> [Material shown]
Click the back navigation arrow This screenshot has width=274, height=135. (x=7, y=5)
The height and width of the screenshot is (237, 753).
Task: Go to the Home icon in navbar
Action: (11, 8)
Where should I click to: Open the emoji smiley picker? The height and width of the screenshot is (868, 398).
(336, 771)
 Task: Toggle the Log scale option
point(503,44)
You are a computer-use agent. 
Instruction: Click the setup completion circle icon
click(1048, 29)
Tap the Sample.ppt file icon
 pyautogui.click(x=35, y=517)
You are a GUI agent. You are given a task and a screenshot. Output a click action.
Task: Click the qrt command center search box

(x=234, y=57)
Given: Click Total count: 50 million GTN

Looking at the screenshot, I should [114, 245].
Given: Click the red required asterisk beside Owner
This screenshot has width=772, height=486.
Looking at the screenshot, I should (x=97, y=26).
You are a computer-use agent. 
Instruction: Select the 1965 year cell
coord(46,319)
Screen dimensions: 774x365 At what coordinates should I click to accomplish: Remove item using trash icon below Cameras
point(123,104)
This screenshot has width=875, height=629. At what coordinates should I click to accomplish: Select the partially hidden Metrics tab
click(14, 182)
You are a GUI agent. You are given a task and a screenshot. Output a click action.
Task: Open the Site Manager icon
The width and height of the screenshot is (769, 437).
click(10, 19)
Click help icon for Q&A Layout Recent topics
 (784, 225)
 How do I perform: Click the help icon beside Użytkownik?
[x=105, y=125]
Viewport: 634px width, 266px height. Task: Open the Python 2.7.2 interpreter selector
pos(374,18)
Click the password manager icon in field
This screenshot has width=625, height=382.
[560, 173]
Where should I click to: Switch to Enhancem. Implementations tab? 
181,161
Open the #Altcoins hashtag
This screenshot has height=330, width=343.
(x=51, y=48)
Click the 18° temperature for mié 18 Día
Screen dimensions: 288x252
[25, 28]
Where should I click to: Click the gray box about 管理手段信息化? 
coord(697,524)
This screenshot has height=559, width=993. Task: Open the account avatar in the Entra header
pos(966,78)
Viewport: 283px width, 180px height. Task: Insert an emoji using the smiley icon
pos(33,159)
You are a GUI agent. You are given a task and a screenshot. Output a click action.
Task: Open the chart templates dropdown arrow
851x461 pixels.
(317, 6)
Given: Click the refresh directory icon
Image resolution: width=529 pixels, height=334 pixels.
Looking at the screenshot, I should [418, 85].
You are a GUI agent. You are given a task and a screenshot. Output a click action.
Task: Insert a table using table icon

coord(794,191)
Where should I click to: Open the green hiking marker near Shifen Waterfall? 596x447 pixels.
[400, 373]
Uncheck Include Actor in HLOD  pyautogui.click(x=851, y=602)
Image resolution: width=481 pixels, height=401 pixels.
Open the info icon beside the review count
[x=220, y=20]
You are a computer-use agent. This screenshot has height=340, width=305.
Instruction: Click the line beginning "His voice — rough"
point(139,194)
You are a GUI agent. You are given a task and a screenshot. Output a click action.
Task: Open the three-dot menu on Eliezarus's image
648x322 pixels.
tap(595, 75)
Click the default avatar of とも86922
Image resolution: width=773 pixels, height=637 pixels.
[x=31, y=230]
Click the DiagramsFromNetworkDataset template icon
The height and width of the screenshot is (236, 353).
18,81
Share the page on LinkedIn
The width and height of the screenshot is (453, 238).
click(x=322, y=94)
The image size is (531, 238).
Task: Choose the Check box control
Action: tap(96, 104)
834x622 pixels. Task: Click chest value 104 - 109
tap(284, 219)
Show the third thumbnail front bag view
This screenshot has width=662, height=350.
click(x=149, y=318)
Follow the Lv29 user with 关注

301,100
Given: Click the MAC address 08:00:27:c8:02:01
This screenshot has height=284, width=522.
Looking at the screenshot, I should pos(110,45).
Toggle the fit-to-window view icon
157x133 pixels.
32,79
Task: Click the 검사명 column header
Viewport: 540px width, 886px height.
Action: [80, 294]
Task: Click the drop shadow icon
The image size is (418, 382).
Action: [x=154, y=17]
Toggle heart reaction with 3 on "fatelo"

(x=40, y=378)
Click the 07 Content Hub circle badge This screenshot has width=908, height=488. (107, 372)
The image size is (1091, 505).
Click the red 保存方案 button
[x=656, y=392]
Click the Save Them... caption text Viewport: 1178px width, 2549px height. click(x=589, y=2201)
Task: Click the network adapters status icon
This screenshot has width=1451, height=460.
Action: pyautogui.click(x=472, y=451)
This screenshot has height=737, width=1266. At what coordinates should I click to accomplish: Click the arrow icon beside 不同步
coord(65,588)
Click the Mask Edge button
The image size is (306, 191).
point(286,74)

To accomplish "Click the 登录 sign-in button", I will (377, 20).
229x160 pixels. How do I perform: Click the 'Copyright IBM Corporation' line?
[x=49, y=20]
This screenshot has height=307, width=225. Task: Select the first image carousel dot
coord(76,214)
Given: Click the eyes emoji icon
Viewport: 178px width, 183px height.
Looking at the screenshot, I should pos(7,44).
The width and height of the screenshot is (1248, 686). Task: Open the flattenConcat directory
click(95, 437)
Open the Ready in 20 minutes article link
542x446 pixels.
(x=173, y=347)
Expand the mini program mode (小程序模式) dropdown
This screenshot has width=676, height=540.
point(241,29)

> [What to do]
Word for word, copy out the records.

> [Written solution]
Click the back navigation arrow This screenshot has width=274, height=135. (x=7, y=5)
The height and width of the screenshot is (237, 753).
Task: Go to the Home icon in navbar
Action: (11, 8)
Where should I click to: Open the emoji smiley picker? The height and width of the screenshot is (868, 398).
(336, 771)
 Task: Toggle the Log scale option
point(503,44)
You are a computer-use agent. 
Instruction: Click the setup completion circle icon
click(1048, 29)
Tap the Sample.ppt file icon
 pyautogui.click(x=35, y=517)
You are a GUI agent. You are given a task and a screenshot. Output a click action.
Task: Click the qrt command center search box

(x=234, y=57)
Given: Click Total count: 50 million GTN

Looking at the screenshot, I should [114, 245].
Given: Click the red required asterisk beside Owner
This screenshot has width=772, height=486.
Looking at the screenshot, I should (x=97, y=26).
You are a computer-use agent. 
Instruction: Select the 1965 year cell
coord(46,319)
Screen dimensions: 774x365 At what coordinates should I click to accomplish: Remove item using trash icon below Cameras
point(123,104)
This screenshot has width=875, height=629. At what coordinates should I click to accomplish: Select the partially hidden Metrics tab
click(14, 182)
You are a GUI agent. You are given a task and a screenshot. Output a click action.
Task: Open the Site Manager icon
The width and height of the screenshot is (769, 437).
click(10, 19)
Click help icon for Q&A Layout Recent topics
 (784, 225)
 How do I perform: Click the help icon beside Użytkownik?
[x=105, y=125]
Viewport: 634px width, 266px height. Task: Open the Python 2.7.2 interpreter selector
pos(374,18)
Click the password manager icon in field
This screenshot has width=625, height=382.
[560, 173]
Where should I click to: Switch to Enhancem. Implementations tab? 
181,161
Open the #Altcoins hashtag
This screenshot has height=330, width=343.
(x=51, y=48)
Click the 18° temperature for mié 18 Día
Screen dimensions: 288x252
[25, 28]
Where should I click to: Click the gray box about 管理手段信息化? 
coord(697,524)
This screenshot has height=559, width=993. Task: Open the account avatar in the Entra header
pos(966,78)
Viewport: 283px width, 180px height. Task: Insert an emoji using the smiley icon
pos(33,159)
You are a GUI agent. You are given a task and a screenshot. Output a click action.
Task: Open the chart templates dropdown arrow
851x461 pixels.
(317, 6)
Given: Click the refresh directory icon
Image resolution: width=529 pixels, height=334 pixels.
Looking at the screenshot, I should [418, 85].
You are a GUI agent. You are given a task and a screenshot. Output a click action.
Task: Insert a table using table icon

coord(794,191)
Where should I click to: Open the green hiking marker near Shifen Waterfall? 596x447 pixels.
[400, 373]
Uncheck Include Actor in HLOD  pyautogui.click(x=851, y=602)
Image resolution: width=481 pixels, height=401 pixels.
Open the info icon beside the review count
[x=220, y=20]
You are a computer-use agent. This screenshot has height=340, width=305.
Instruction: Click the line beginning "His voice — rough"
point(139,194)
You are a GUI agent. You are given a task and a screenshot. Output a click action.
Task: Open the three-dot menu on Eliezarus's image
648x322 pixels.
tap(595, 75)
Click the default avatar of とも86922
Image resolution: width=773 pixels, height=637 pixels.
[x=31, y=230]
Click the DiagramsFromNetworkDataset template icon
The height and width of the screenshot is (236, 353).
18,81
Share the page on LinkedIn
The width and height of the screenshot is (453, 238).
click(x=322, y=94)
The image size is (531, 238).
Task: Choose the Check box control
Action: tap(96, 104)
834x622 pixels. Task: Click chest value 104 - 109
tap(284, 219)
Show the third thumbnail front bag view
This screenshot has width=662, height=350.
click(x=149, y=318)
Follow the Lv29 user with 关注

301,100
Given: Click the MAC address 08:00:27:c8:02:01
This screenshot has height=284, width=522.
Looking at the screenshot, I should pos(110,45).
Toggle the fit-to-window view icon
157x133 pixels.
32,79
Task: Click the 검사명 column header
Viewport: 540px width, 886px height.
Action: [80, 294]
Task: Click the drop shadow icon
The image size is (418, 382).
Action: [x=154, y=17]
Toggle heart reaction with 3 on "fatelo"

(x=40, y=378)
Click the 07 Content Hub circle badge This screenshot has width=908, height=488. (107, 372)
The image size is (1091, 505).
Click the red 保存方案 button
[x=656, y=392]
Click the Save Them... caption text Viewport: 1178px width, 2549px height. click(x=589, y=2201)
Task: Click the network adapters status icon
This screenshot has width=1451, height=460.
Action: pyautogui.click(x=472, y=451)
This screenshot has height=737, width=1266. At what coordinates should I click to accomplish: Click the arrow icon beside 不同步
coord(65,588)
Click the Mask Edge button
The image size is (306, 191).
point(286,74)

To accomplish "Click the 登录 sign-in button", I will (377, 20).
229x160 pixels. How do I perform: Click the 'Copyright IBM Corporation' line?
[x=49, y=20]
This screenshot has height=307, width=225. Task: Select the first image carousel dot
coord(76,214)
Given: Click the eyes emoji icon
Viewport: 178px width, 183px height.
Looking at the screenshot, I should pos(7,44).
The width and height of the screenshot is (1248, 686). Task: Open the flattenConcat directory
click(95, 437)
Open the Ready in 20 minutes article link
542x446 pixels.
(x=173, y=347)
Expand the mini program mode (小程序模式) dropdown
This screenshot has width=676, height=540.
point(241,29)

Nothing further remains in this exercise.